• **EXERCISE DESCRIPTION**
Copy out the entries below word for word, starting at the line that contains "You are a computer-use agent." and ending at the end of the entries. Leave the pictures out of your answer.

• **MATERIAL FOR THIS EXERCISE**
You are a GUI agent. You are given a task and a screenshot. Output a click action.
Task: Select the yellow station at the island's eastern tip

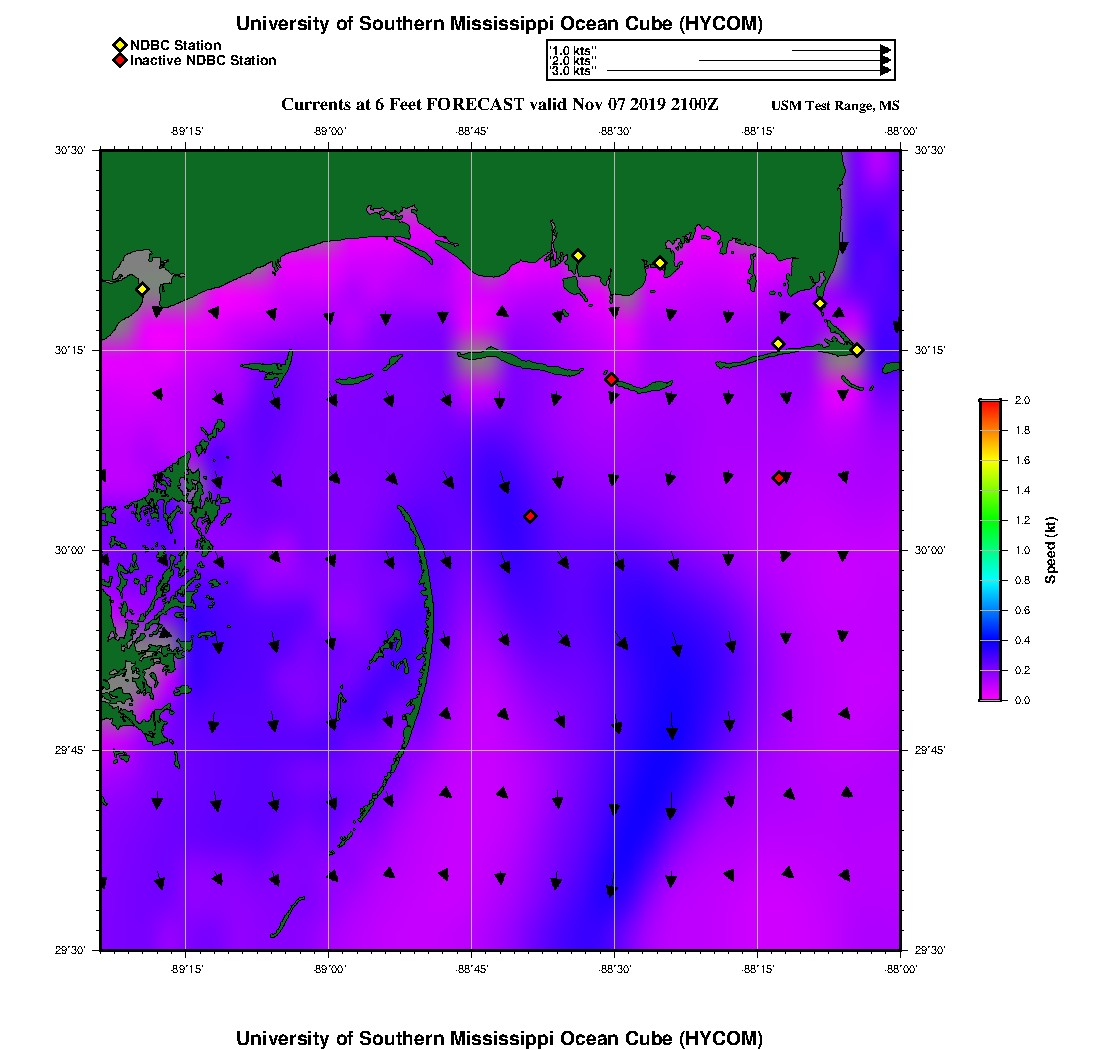pyautogui.click(x=857, y=350)
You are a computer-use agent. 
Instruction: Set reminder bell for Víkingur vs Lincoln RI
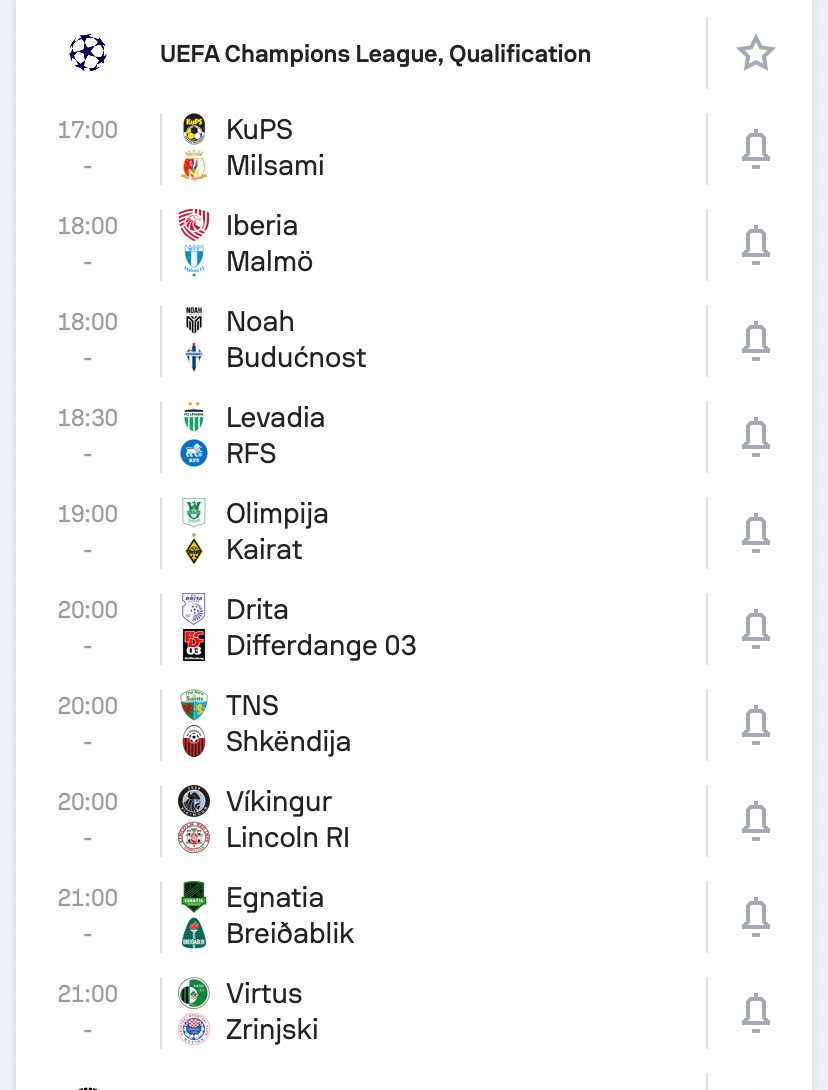[x=755, y=821]
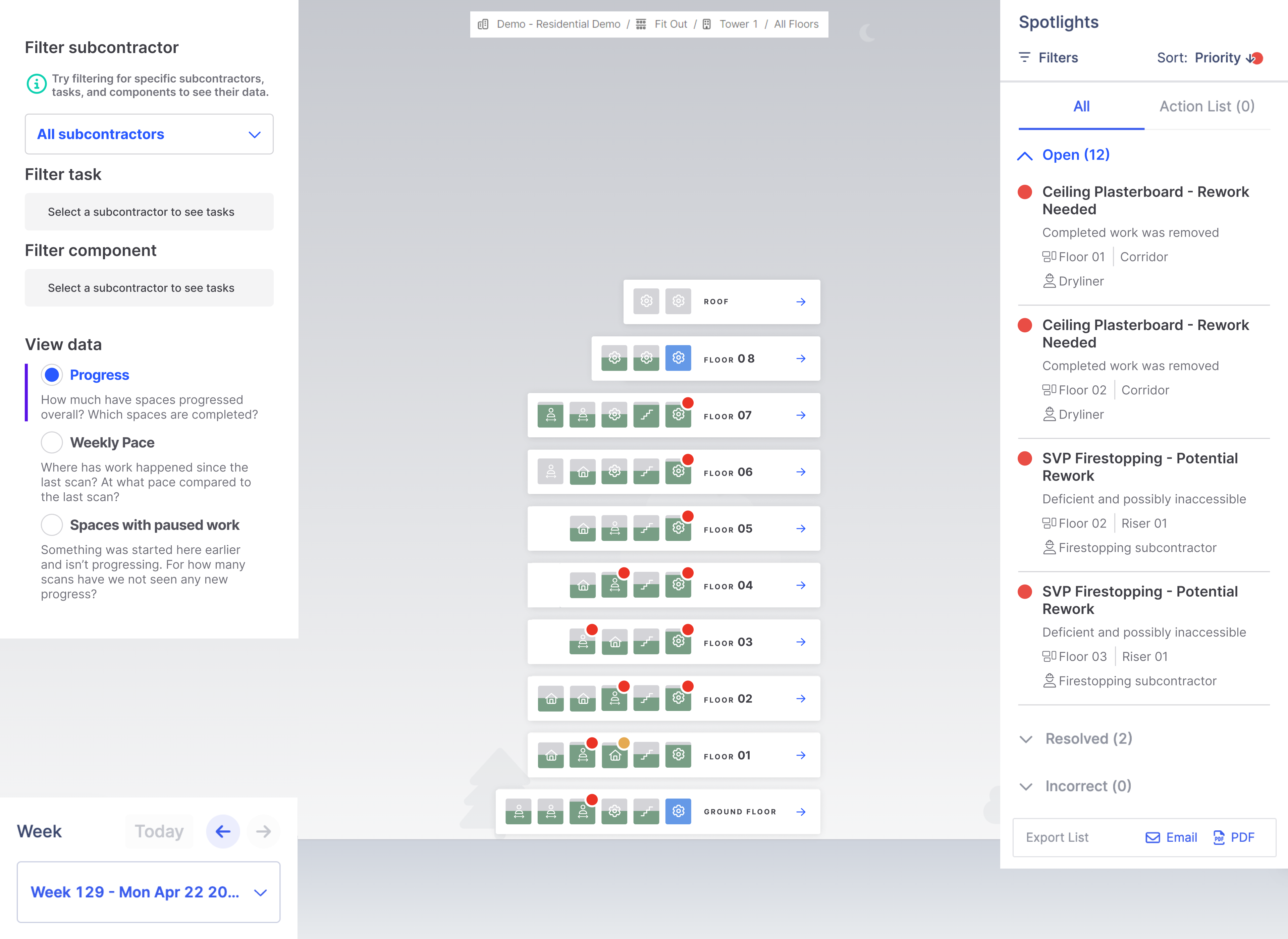Select the Weekly Pace radio button

pyautogui.click(x=52, y=442)
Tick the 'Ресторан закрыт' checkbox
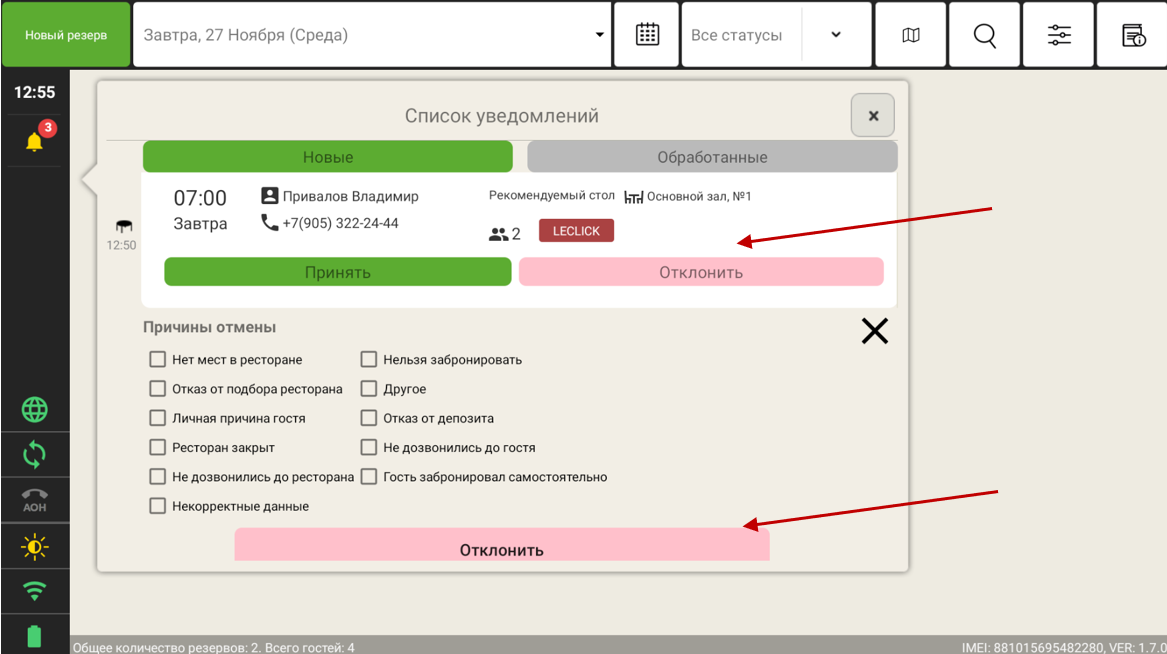This screenshot has height=654, width=1167. [157, 448]

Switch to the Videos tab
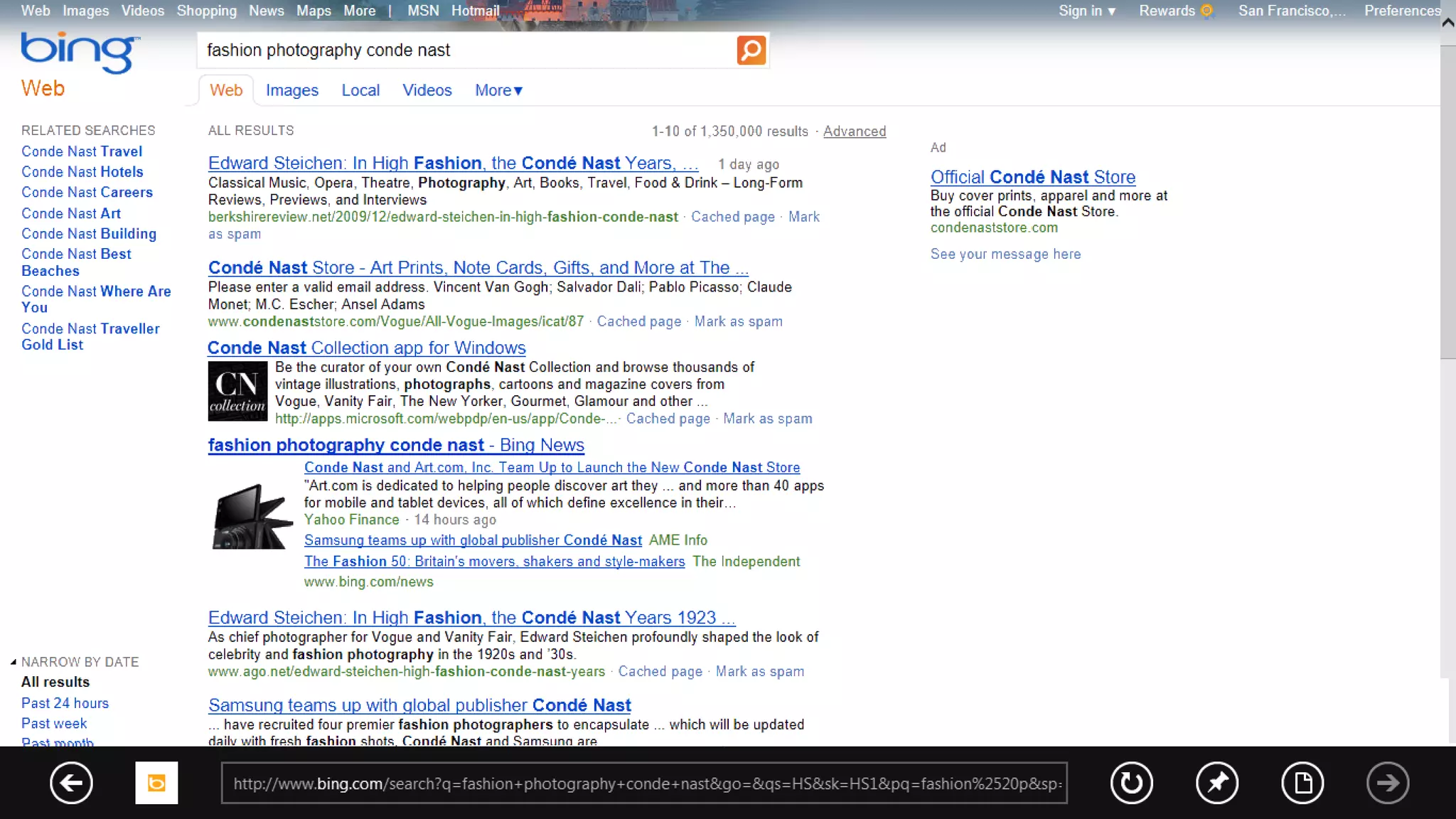point(427,90)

• **TASK RESPONSE**
You are a computer-use agent. 
Instruction: Set reminder bell for Víkingur vs Lincoln RI
[x=755, y=821]
Select the Weekly Pace radio button

pyautogui.click(x=52, y=442)
Tick the 'Ресторан закрыт' checkbox
This screenshot has height=654, width=1167. [157, 448]

Switch to the Videos tab
point(427,90)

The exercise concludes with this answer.